BY PHIL NOVOTNY
Experience is essential to any employer when considering an applicant. That’s especially the case in the sports industry and for two sports management majors: sophomore Matt Borkan and senior Ralph Cassanello. Borkan and Cassanello currently work as a ticket sellers with the Bradenton Marauders, the Pittsburgh Pirates single-A team. Borkan also sells tickets for the Pirates Spring Training games in March.
“I sell tickets to regular people,” Borkan said. “I try to get them the best seats I can that are available.” Borkan mentions that the process of getting fans tickets goes through a computerized system and that fans have to go to the ticket office to purchase tickets since they do not conduct ticket purchases over the phone.
Borkan’s experience in sports dates pack to his junior year in high school where he worked as an intern for Sports KZ Marketing. The Long Island based company creates events for clients such as former athletes in order to raise money for their respective charities. “I mostly worked events so that’s how I made some of my connections,” Borkan said. “I was one of the first people at the event and one of the last people to leave at night.”
One of the connections he made was with the owner of the company, Ken Zore, to whom Borkan has become a right-hand man to. Zore was a former employee with the New York Jets and the New York Islanders. After Borkan’s internship with Zore, he helped him get an internship with the New York Islanders where he worked in the retail department as an intern in addition to interning with the Marty Lyons Foundation.
The charity arranges special wish requests to terminally ill children ages three to 17. Borkan goes into depth about what his experience in sports has taught him. “You get an idea of the long hours that you work and how hard the work is.”
He also credits SEMS (Sports Entertainment and Management Society) for helping him get more involved in the sports industry. SEMS was started at UT in 2008 as a way for students who studied sports management to gain experience. “One of the most important things about being a UT student and being a sports management major is [to join] SEMS because the connections I’ve made have really helped me,” Borkan said.
SEMS coordinated a trip to the MLB Winter Meetings in Nashville for 22 UT students to network with baseball clubs from all across the country. As a result, 66 job interviews were conducted with teams from all levels of minor league baseball. Borkan had interviews with four clubs, one of them being the Bradenton Marauders. Another club that interviewed him was the Staten Island Yankees, a single-A affiliate of the New York Yankees. Borkan attended a follow-up meeting in December where he found out that he’s going to intern in the team’s ticket office this summer.
Incidentally, one of the connections he made was with Cassanello, the former president of the club and fellow Marauders and Pirates Ticket Sales Representative. His job was to contact former ticket buyers and get feedback on their experience at the games they attended.

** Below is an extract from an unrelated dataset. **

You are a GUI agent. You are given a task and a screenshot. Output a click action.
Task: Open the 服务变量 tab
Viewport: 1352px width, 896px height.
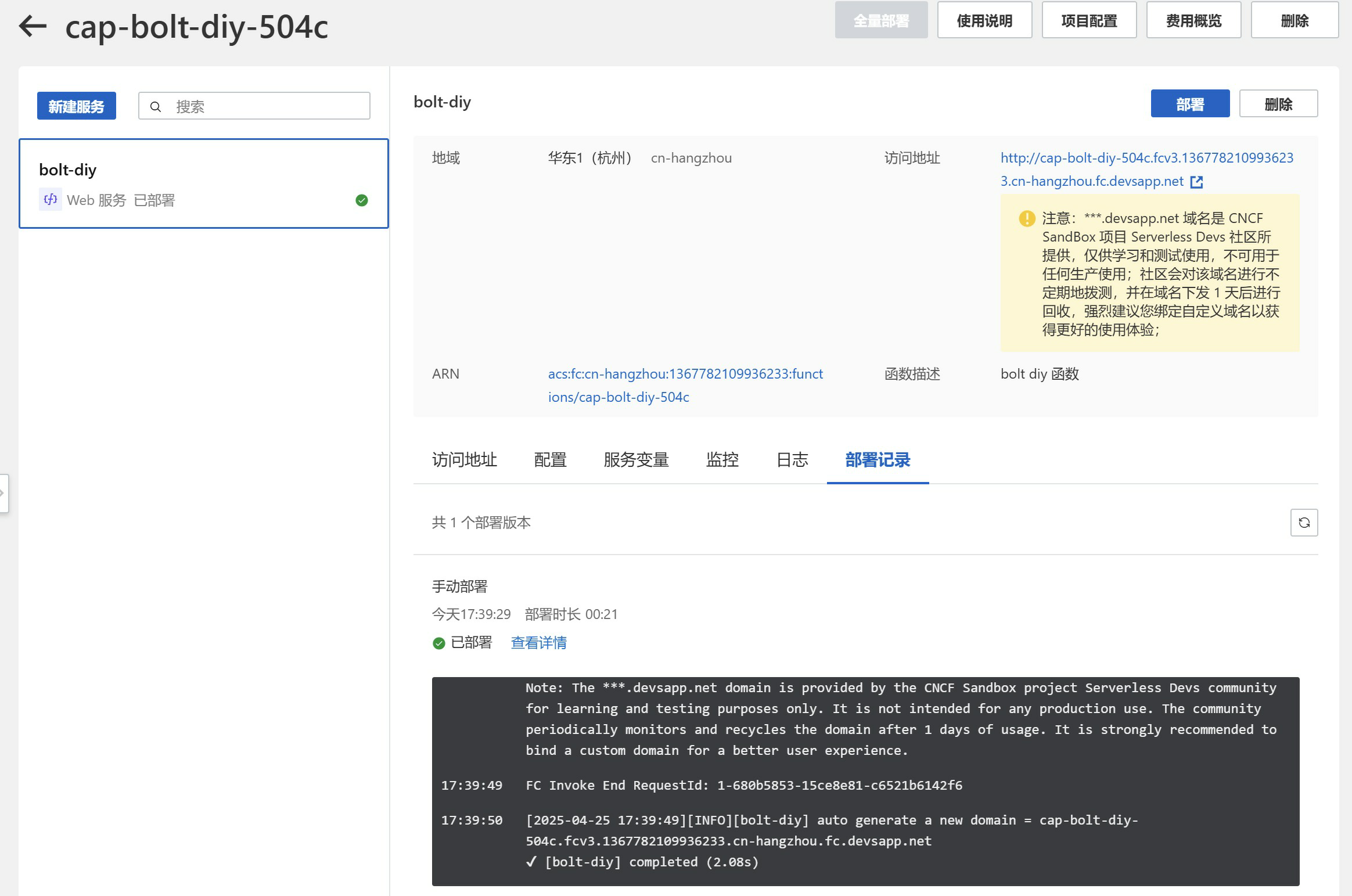click(636, 460)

In addition to working with the Pirates, Cassanello has also worked in the Guest Services department at Amalie Arena and in the Broadcast and Statistics department with the Tampa Yankees, the single-A club of the New York Yankees. Cassanello discusses more about what he learned in various experiences.
“What I learned the most about outside the classroom work was how crucial it is to understand the skills you attain through part-time or volunteer roles,” Cassanello said.
Some of the skills that he’s learned in working with these teams included guest relations, learning ticket databases and how to use statistics and their production programs.
“These skills are talking points in interviews and transferable to other jobs,” Cassanello said. “Even if you don’t use the same programs you still have a base knowledge that you can still apply.”
He became the president of SEMS during the second semester of his sophomore year at UT and went to the MLB Winter Meetings where he first made connections with the Pirates. However, SEMS seems to be the driving force in helping student network within the industry.
“There is no doubt that the club is designed to develop our students and gear them for an entry-level position,” Cassanello said.
Brandon Brown, sports management professor at UT and faculty advisor of SEMS, provides feedback of stories that students have told him about working in sports.
“I often hear about the competitive nature of the sports field,” Brown said. “Students are usually thankful we have an internship as a part of our curriculum as it provides them an upper edge when applying for and working in the field.”
In his role as faculty advisor for SEMS, he meets with the top executives to discuss the budget, activities and plans an itinerary for upcoming events on top of providing additional pointers and advice.
“The great thing about SEMS, and something we take pride in, is the fact that it is very student-centered,” Brown said. “While I provide guidance and assistance, it’s known that they, as students, are the ones running the show.”
Above all, teaching the courses proficiently and passionately seems to be the focus of the sports management department.
“I’d simply like all of my students to come away with a love for the major and an aptitude for work in the sports field,” Brown said. “Being aptly prepared for work in the field is one thing, but if the student doesn’t enjoy the process of learning how to get there, then I’ve failed in my duties as a professor.”